**Consignes**
1 – Traduisez en anglais la phrase suivante du texte sur la torah : « Dans tous les cas, la loi fait partie de l’alliance. »
2 – Résumez en deux phrases le texte sur la torah.

**Texte**
────────────────────
L’influence de la torah sur la vie du peuple élu fut considérable, même les prophètes déplorent souvent la négligence de son observation. D’une manière générale, celle-ci se présente sous deux formes : l’une orale, l’autre écrite. Ce sont les verbes employés à propos de la torah qui indiquent si celle-ci est considérée comme une instruction orale ou écrite. L’instruction orale est présupposée par des formules telles qu’enseigner l’instruction (Ex 18.20), l’écouter (És 42.24), l’oublier (Os 4.6), la mépriser (És 5.24), la violer (Os 8.1). D’autre part, les phrases suivantes désignent la loi écrite : observer, garder la loi (Ps 119), marcher selon la loi pour régler sa vie selon ce qu’elle dit (Ex 16.4; Ps 78.2; 2 Ch 6.16). On ne peut parler de la loi comme d’un concept uniforme. Le terme torah est considéré comme la partie prise pour l’ensemble.
On peut également signaler qu’on a distingué essentiellement trois types de lois dans l’Ancien Testament : (1) casuistique, lorsqu’il s’agit de gérer ou d’administrer la justice, par exemple aux portes de la ville; (2) apodictique ou catégorique, qu’on relève dans un texte comme par exemple Exode 21.1, où il s’agit d’un ordre donné dans le cadre de la communauté cultuelle; (3) enfin, règle purement cultuelle, développée par le soin des prêtres.
Dans tous les cas, la loi fait partie de l’alliance. Elle réglera la vie de ceux qui furent libérés et, à cet égard, notons que le premier commandement du Décalogue montre et fonde les neuf suivants.
Certains livres historiques, tels que Juges, 1-2 Samuel, 1-2 Rois, représentent l’histoire du peuple élu du point de vue de l’observation ou de la négligence de la loi. L’observation de celle-ci assure la prospérité matérielle du peuple; sa négligence cause des calamités de tous ordres.
────────────────────
**Documents fournis**
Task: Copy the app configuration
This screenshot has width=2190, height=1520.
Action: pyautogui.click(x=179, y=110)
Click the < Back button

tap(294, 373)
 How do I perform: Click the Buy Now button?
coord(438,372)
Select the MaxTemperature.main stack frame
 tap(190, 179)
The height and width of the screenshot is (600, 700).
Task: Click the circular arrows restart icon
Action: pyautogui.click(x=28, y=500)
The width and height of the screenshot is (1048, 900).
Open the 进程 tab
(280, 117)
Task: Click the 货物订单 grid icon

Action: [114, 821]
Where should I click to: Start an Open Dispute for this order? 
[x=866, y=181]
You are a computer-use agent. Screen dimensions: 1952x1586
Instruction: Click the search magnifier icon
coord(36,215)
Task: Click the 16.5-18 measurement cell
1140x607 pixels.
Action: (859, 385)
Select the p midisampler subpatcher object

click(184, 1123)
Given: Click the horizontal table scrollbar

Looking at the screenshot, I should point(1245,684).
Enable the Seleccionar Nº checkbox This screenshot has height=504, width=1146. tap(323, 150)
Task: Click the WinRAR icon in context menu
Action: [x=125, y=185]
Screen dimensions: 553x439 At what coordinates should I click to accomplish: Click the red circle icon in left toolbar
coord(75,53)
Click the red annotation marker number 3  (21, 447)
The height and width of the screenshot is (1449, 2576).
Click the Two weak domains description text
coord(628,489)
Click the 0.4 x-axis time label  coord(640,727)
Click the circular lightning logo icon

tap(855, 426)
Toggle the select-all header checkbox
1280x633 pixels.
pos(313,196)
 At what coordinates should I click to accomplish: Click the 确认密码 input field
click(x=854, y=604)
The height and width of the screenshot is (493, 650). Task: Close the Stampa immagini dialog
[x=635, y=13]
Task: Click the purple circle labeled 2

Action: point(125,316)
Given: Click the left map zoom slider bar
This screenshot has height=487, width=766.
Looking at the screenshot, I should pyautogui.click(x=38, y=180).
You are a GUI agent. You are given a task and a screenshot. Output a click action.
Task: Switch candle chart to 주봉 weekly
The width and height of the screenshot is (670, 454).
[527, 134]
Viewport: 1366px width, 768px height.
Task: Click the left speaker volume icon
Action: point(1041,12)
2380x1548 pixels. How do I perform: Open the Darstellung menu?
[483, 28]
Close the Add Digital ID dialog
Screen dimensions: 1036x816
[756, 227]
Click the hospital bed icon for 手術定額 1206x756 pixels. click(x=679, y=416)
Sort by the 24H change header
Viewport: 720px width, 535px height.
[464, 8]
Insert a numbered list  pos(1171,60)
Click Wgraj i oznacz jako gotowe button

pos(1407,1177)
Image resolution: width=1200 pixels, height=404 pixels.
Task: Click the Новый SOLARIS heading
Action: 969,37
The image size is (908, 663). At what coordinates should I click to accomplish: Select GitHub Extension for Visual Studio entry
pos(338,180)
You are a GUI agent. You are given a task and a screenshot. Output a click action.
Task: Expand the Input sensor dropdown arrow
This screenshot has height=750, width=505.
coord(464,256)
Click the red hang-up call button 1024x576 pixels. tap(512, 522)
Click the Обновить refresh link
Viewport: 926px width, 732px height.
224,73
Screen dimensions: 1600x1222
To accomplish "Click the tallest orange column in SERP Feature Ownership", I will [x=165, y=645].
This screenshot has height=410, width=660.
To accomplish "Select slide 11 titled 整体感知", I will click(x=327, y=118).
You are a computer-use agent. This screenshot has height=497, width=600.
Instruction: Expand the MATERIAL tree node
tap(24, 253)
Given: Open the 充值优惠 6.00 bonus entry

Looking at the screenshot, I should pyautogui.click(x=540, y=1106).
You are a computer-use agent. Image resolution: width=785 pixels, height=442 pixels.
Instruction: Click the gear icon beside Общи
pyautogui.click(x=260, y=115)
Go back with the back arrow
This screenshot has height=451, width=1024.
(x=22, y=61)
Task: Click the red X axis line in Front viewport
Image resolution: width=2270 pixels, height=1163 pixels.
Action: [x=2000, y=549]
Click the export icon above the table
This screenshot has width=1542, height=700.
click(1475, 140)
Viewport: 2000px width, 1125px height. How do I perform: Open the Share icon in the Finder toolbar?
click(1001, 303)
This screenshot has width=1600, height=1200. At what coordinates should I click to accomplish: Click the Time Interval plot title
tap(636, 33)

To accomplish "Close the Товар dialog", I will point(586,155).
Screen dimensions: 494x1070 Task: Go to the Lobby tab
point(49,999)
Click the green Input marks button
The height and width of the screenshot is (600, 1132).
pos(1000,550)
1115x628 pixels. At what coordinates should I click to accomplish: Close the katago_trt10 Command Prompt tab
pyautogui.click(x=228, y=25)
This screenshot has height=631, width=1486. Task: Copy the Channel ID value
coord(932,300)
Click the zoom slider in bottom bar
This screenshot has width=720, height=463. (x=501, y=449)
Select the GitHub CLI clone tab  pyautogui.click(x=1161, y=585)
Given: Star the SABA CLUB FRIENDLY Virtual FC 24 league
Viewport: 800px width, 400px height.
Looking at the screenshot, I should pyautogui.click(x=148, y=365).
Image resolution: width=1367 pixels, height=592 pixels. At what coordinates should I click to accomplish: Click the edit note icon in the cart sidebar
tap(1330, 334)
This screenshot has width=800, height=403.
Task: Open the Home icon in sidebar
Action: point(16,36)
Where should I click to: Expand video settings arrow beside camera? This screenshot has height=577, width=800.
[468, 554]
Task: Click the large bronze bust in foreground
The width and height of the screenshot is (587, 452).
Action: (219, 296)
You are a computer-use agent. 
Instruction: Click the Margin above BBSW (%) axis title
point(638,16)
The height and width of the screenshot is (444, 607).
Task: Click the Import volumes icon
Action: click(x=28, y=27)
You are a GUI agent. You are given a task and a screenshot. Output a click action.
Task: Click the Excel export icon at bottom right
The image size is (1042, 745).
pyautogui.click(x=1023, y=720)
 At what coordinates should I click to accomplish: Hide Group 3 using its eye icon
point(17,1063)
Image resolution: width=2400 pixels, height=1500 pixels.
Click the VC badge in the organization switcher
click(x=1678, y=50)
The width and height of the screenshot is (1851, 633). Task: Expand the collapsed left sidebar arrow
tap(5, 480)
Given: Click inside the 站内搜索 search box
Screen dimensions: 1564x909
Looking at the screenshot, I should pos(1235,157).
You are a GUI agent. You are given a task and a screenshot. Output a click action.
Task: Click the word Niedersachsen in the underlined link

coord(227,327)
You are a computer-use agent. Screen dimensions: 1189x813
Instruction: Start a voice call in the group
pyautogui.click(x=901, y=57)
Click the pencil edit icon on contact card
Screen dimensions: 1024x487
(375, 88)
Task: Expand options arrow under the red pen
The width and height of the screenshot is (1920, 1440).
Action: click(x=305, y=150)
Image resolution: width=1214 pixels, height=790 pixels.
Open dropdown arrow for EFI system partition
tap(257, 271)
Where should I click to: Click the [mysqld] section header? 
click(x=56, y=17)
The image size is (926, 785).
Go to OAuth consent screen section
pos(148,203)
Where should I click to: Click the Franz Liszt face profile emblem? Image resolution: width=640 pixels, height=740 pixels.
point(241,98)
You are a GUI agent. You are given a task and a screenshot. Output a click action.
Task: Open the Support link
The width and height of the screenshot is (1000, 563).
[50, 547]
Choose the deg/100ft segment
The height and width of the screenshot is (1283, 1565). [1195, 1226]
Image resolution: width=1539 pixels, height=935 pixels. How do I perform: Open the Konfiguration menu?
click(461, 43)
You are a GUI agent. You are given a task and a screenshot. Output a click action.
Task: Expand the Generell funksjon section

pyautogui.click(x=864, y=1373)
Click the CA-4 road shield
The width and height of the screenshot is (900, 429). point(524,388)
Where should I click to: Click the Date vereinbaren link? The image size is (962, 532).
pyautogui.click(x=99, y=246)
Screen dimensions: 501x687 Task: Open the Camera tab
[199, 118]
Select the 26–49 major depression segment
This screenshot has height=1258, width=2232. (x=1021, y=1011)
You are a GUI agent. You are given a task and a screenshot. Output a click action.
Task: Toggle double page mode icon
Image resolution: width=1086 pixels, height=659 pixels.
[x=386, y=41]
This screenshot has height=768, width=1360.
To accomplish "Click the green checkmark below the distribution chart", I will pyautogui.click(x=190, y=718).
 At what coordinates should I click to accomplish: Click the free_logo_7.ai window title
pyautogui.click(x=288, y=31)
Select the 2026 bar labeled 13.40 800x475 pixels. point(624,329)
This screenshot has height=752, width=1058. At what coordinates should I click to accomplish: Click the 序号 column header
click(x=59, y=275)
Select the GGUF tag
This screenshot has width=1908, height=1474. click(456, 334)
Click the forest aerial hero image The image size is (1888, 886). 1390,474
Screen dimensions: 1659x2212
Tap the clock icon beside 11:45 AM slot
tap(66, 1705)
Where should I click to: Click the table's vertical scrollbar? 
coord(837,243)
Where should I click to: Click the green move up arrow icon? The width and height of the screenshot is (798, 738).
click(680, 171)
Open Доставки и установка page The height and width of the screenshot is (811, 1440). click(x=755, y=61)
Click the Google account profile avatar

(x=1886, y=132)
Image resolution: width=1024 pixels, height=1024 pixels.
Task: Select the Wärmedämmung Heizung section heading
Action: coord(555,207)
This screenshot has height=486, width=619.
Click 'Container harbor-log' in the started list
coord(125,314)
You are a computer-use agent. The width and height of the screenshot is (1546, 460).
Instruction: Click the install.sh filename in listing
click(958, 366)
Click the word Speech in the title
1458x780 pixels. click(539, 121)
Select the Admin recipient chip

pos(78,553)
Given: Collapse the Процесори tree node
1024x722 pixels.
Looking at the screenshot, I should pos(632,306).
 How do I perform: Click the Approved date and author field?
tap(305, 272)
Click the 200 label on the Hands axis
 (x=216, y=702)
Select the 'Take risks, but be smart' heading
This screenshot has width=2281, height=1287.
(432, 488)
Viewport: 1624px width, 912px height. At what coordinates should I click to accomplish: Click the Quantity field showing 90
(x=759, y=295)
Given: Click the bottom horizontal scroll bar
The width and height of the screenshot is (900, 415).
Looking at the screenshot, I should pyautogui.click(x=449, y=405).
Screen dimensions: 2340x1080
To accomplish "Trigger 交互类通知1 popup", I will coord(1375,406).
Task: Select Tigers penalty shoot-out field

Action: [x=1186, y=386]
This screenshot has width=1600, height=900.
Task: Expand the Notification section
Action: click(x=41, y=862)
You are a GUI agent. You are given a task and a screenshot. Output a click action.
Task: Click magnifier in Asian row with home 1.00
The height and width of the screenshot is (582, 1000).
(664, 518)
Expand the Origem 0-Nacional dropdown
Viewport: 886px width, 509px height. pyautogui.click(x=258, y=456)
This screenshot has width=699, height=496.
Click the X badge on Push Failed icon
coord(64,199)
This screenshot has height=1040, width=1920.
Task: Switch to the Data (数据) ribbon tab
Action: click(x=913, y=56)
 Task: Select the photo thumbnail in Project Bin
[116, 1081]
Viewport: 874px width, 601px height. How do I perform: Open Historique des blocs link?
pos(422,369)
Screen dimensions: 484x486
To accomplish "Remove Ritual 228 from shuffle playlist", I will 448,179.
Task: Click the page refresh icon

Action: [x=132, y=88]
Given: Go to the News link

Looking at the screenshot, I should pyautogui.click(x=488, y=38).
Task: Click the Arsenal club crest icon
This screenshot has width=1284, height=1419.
────────────────────
**Corrigé**
1 – In all cases, the law is part of the covenant.

2 – La torah, dont l’influence sur le peuple élu fut considérable, se présente sous une forme orale et une forme écrite, et l’on distingue dans l’Ancien Testament trois types de lois : casuistique, apodictique et purement cultuelle. La loi fait partie de l’alliance et règle la vie de ceux qui furent libérés, et certains livres historiques représentent l’histoire du peuple élu selon qu’il l’observe, ce qui assure sa prospérité matérielle, ou la néglige, ce qui cause des calamités.